For the multiple-input multiple-output (MIMO) broadcast channel with imperfect channel state information (CSI), neither the capacity nor the optimal transmission technique have been fully discovered. In this paper, we derive achievable ergodic rates for a MIMO fading broadcast channel when CSI is delayed and quantized. It is shown that we should not support too many users with spatial division multiplexing due to the residual inter-user interference caused by imperfect CSI. Based on the derived achievable rates, we propose a multi-mode transmission strategy to maximize the throughput, which adaptively adjusts the number of active users based on the channel statistics information.

💡 Analysis

For the multiple-input multiple-output (MIMO) broadcast channel with imperfect channel state information (CSI), neither the capacity nor the optimal transmission technique have been fully discovered. In this paper, we derive achievable ergodic rates for a MIMO fading broadcast channel when CSI is delayed and quantized. It is shown that we should not support too many users with spatial division multiplexing due to the residual inter-user interference caused by imperfect CSI. Based on the derived achievable rates, we propose a multi-mode transmission strategy to maximize the throughput, which adaptively adjusts the number of active users based on the channel statistics information.

📄 Content

For the multiple-input multiple-output (MIMO) broadcast channel, channel state information at the transmitter (CSIT) is required to separate the spatial channels for different users and achieve the full spatial multiplexing gain. CSIT, however, is difficult to get and is never perfect. Neither the capacity nor the optimal transmission technique have been fully discovered. Linear precoding combined with limited feedback [1] is a practical option, which has drawn lots of interest recently [2]- [5]. The main finding is that the full spatial multiplexing gain can be obtained with carefully designed feedback strategy and sufficient feedback bits that grow linearly with signal-to-noise ratio (SNR) (in dB) and the number of transmit antennas.

In most systems, the number of feedback bits per user is fixed. In addition, there are other CSIT imperfections, such as estimation error and feedback delay. All of these make the system throughput limited by the residual inter-user interference at high SNR [6]. A simple approach to solve this problem is to adaptively switch between the single-user (SU) and multiuser (MU) modes, as the SU mode does not suffer from the residual interference at high SNR. SU/MU mode switching algorithms for the random beamforming system were proposed in [7], [8], where each user feeds back its preferred mode and the channel quality information. Mode switching for systems with zero-forcing (ZF) precoding and limited feedback was investigated in [9], [10], where the switching is performed during the scheduling process with properly designed channel quality information feedback.
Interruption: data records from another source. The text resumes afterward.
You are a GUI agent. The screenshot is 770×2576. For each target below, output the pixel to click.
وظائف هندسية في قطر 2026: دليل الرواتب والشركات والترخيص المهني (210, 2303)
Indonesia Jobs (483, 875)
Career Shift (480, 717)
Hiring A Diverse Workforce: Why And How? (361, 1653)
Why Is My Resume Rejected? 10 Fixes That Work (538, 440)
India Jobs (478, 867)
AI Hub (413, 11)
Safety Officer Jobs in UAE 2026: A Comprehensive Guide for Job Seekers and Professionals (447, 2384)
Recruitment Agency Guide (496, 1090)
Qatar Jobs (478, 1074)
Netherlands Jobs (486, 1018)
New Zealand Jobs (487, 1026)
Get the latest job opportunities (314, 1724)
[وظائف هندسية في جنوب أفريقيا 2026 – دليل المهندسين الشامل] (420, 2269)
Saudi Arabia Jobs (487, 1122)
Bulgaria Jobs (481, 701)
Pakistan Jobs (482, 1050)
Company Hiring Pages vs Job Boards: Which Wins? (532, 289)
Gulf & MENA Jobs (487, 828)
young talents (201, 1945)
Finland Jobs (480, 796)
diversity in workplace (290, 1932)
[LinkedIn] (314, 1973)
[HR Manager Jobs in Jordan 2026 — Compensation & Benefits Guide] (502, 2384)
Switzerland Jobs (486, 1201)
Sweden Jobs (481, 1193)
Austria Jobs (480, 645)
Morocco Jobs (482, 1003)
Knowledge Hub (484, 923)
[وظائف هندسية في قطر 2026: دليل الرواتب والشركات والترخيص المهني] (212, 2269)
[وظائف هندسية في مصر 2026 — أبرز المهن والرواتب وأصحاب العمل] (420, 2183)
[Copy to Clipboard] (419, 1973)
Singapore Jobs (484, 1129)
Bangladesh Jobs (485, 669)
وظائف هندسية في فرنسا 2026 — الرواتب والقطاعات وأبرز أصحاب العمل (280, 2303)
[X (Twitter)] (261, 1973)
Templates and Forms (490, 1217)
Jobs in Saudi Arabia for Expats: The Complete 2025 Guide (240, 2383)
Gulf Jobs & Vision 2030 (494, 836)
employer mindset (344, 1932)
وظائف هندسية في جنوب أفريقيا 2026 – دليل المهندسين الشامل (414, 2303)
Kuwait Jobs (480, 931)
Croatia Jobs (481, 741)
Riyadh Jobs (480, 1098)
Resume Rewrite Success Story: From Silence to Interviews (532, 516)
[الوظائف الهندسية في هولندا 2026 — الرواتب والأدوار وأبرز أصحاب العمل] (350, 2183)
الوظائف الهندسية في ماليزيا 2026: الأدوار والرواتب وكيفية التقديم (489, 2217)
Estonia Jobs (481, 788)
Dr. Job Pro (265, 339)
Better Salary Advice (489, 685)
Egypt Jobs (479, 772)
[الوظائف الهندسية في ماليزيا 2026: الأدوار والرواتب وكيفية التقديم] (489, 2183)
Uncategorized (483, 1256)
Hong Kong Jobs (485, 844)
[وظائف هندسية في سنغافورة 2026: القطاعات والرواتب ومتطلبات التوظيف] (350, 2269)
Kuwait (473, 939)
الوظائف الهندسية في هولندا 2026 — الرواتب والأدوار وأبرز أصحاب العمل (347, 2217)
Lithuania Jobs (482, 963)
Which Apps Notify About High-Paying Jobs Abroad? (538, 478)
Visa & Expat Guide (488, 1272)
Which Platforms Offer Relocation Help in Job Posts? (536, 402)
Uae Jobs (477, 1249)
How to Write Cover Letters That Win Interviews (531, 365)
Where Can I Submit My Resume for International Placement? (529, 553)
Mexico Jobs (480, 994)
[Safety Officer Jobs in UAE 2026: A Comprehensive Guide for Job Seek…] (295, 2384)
The above mentioned SU/MU mode switching algorithms are based on instantaneous CSIT, and require feedback from each user in each time slot. In [11], [12], a SU/MU mode switching algorithm was proposed for the system with delayed and quantized CSIT. The mode switching is based on the statistics of the channel information, including the average SNR, the normalized Doppler frequency, and the codebook size, which are easily available at the transmitter. But it only switches between the SU mode and the full MU mode that serves the maximum number of users that can be supported, i.e. it is a dual-mode switching strategy.

In this paper, we consider a MIMO broadcast channel with delayed and quantized CSIT, with the amount of delay and the size of the quantization codebook fixed. We derive an achievable ergodic rate for each transmission mode, denoting the number of users served by spatial division multiplexing. It is shown that the number of active users is related to the transmit array gain, spatial multiplexing gain, and the residual inter-user interference. The full MU mode normally should not be activated, as it suffers from the highest interference while provides no array gain. A multi-mode transmission strategy is proposed to adaptively select the active mode to maximize the throughput.

We consider a MIMO broadcast channel with N t antennas at the transmitter and U single-antenna receivers. Each time slot, the transmitter determines the number of users to be served, denoted as the transmission mode M, 1 ≤ M ≤ N t . Eigenbeamforming is applied for the SU mode (M = 1), which is optimal with perfect CSIT. ZF precoding is used for the MU mode (1 < M ≤ N t ), as it is possible to derive closed-form results due to its simple structure, and it is optimal among the set of all linear precoders at asymptotically high SNR [13]. The discrete-time complex baseband received signal at the uth user in mode M at time n is given as

where h u [n] is the channel vector for the u-th user, and z u [n] is the normalized complex additive Gaussian noise, z u [n] ∼ CN (0, 1). x u [n] and f u [n] are the transmit signal and precoding vector for the u-th user. The transmit power constraint is E M u=1 |x u [n]| 2 = P , and we assume equal power allocation among different users. As the noise is normalized, P is also the average SNR.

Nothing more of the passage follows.